Richard Desjardins / Mano Solo

Paris, Théâtre Dejazet / Le Tourtour, mars 1999

 

 

            Leurs cœurs sont des oiseaux. Parfois ils les laissent s'envoler pour que les gens les voient.

 

            L'un a un cœur au plumage clair et luisant. Un cœur généreux et poète, de la poésie qu'on apprend dans les grands espaces. L'autre a un cœur triste, sombre et ébouriffé, à la paupière basse. Un cœur maladroit même pour dire qu'il ne va pas bien et qui donne des coups de bec quand il voudrait distribuer des baisers.

            L'un prépare soigneusement son cœur avant de le laisser s'envoler pour que les gens le voient. Il lui apprend les plus belles figures à tracer dans son vol pour rendre les gens heureux mais aussi attentifs, car il a beaucoup à leur dire avec son cœur-oiseau. Quand il est prêt il va voir des gens et libère son cœur pour qu'ils le voient voler. Et les gens écoutent et sont heureux, car son cœur est beau, et ce qu'il leur dit, les dessins qu'il trace dans son vol sont beaux aussi. Les gens rient, et applaudissent, et il reste un peu pour regarder son cœur avec eux et recueillir les applaudissements.

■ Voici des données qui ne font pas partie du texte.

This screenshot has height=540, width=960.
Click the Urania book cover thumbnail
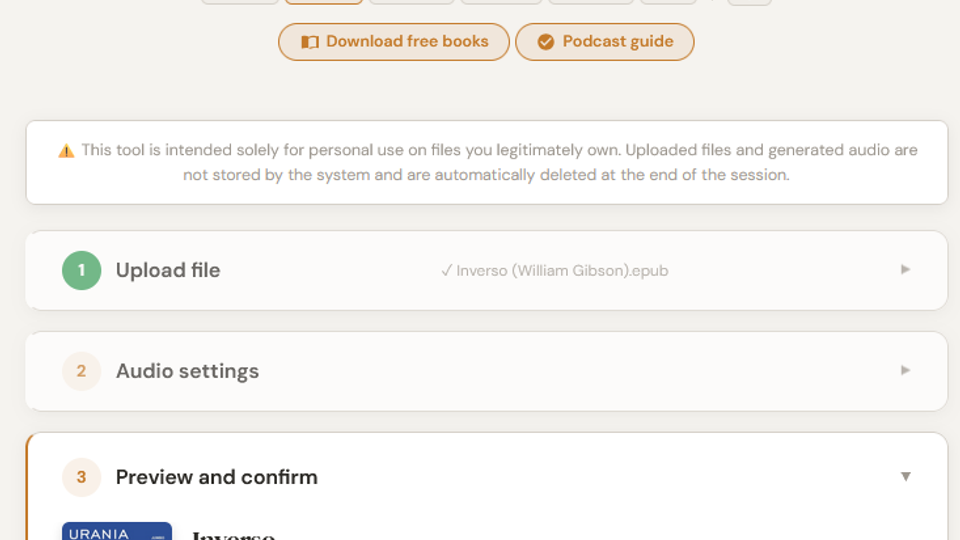coord(116,532)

            Puis l'autre le remplace. Lui aussi voudrait que les gens soient heureux en voyant son cœur, lui aussi voudrait qu'on l'écoute, il a tant à dire, et surtout il a besoin qu'on l'aime. Mais il ne sait pas comment préparer son cœur trop farouche, comment lui apprendre les belles arabesques qui font la communication. Il va voir les gens et le lâche quand même. Parfois son cœur ne s'envole même pas et reste sur son épaule, mais de toute façon les gens rient, et applaudissent, mécaniquement, même s'ils n'entendent rien. Et lui, planté là un moment, n'entend pas les applaudissements qu'il aimerait recueillir. Il n'entend que son cœur qui crie et claque du bec, maladroit et seul au fond de lui.